Records to use —
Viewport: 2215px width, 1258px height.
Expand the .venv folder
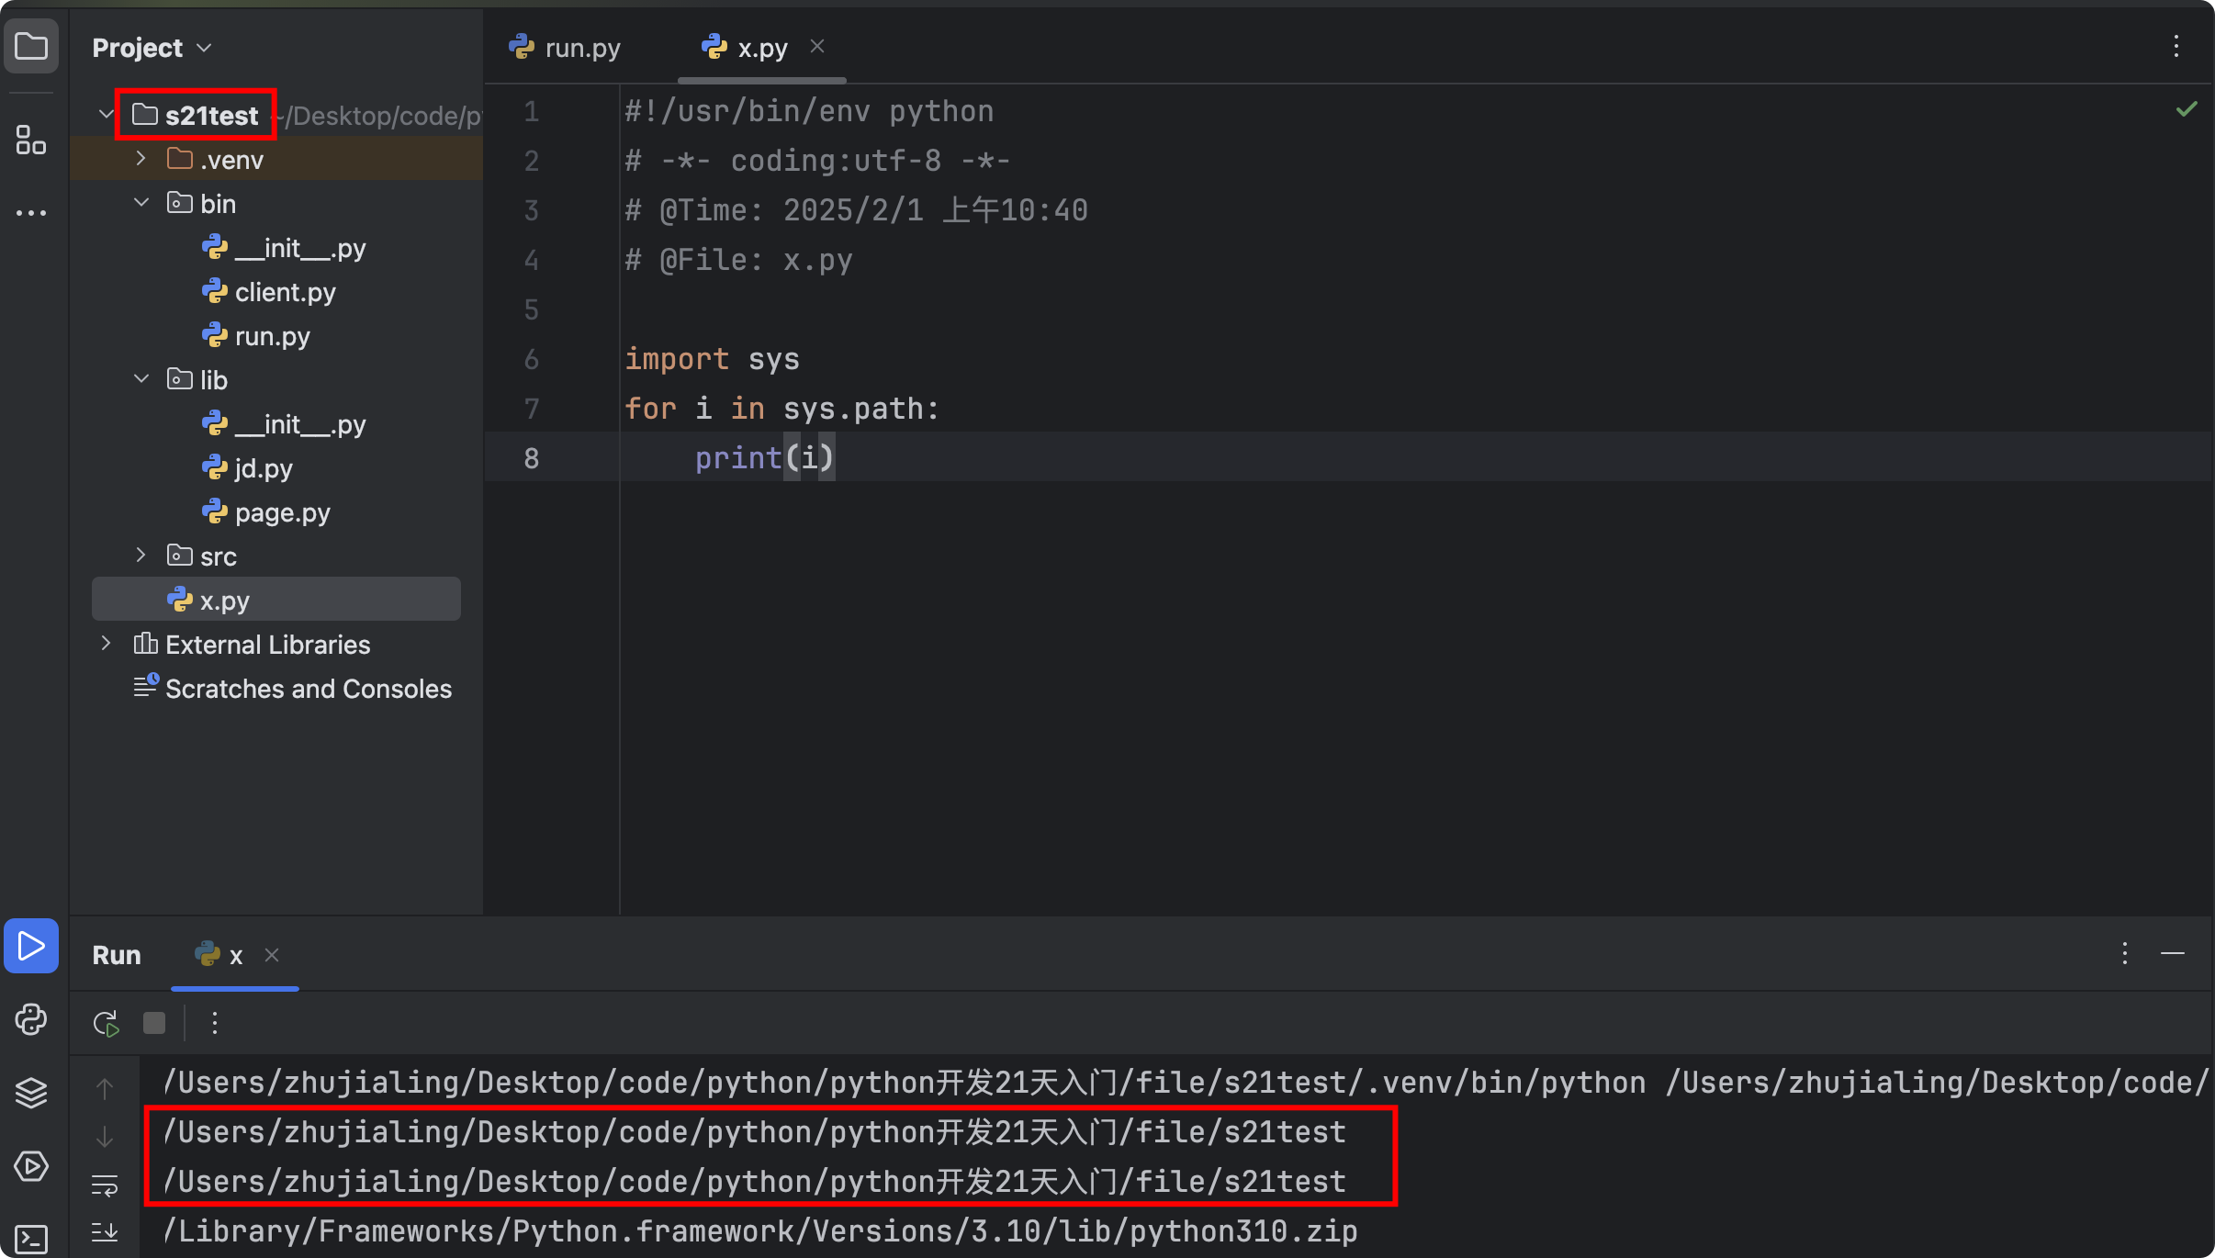pos(141,159)
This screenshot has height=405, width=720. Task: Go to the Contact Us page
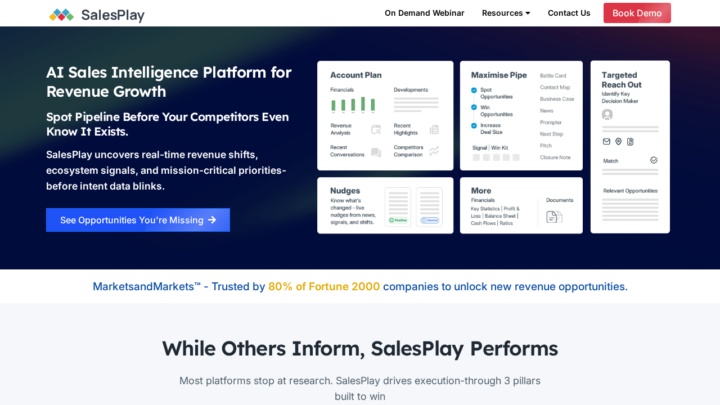pos(569,13)
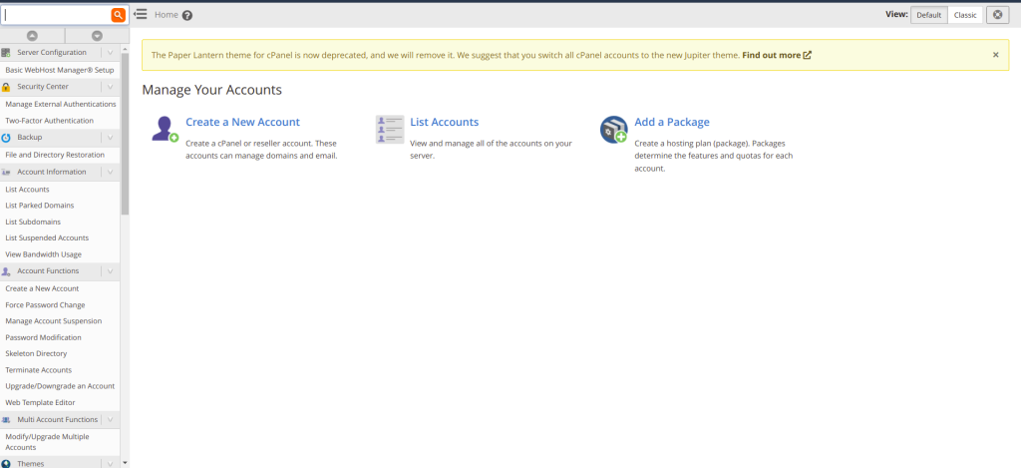Viewport: 1021px width, 468px height.
Task: Switch view to Classic
Action: pyautogui.click(x=964, y=15)
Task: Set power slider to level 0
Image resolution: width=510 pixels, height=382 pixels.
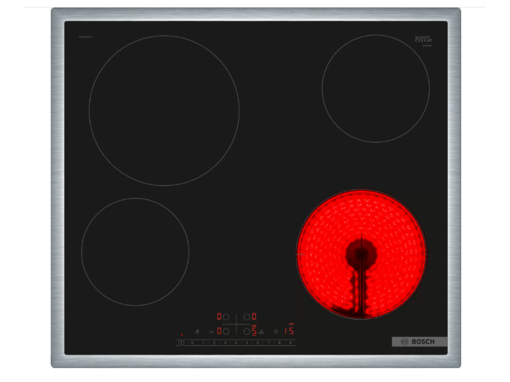Action: (x=192, y=343)
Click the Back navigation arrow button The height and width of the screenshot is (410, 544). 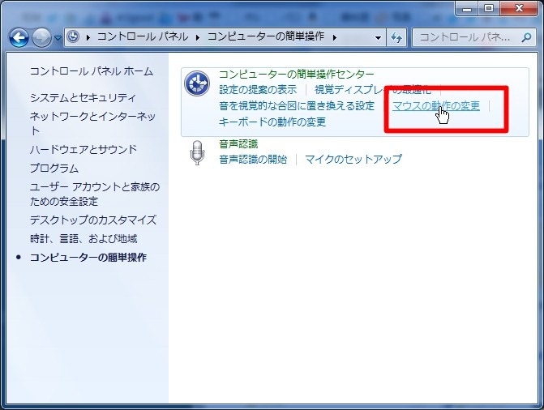[x=19, y=37]
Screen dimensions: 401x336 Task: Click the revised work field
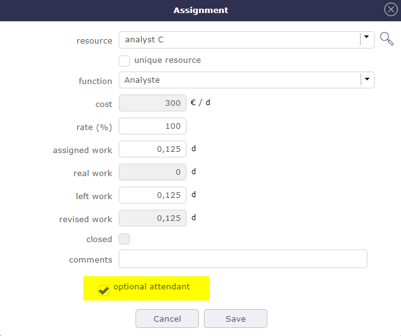point(152,218)
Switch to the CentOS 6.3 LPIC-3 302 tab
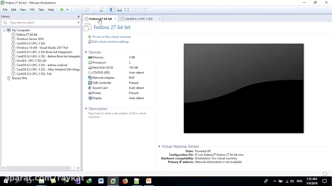This screenshot has width=332, height=186. (139, 19)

Goal of the exercise — Report, in full, every line in the rows above that contains the word "Task".

Expected output —
This screenshot has height=405, width=720. Task: Go to the Contact Us page
Task: Switch view to Classic
Task: Set power slider to level 0
Screen dimensions: 401x336 Task: Click the revised work field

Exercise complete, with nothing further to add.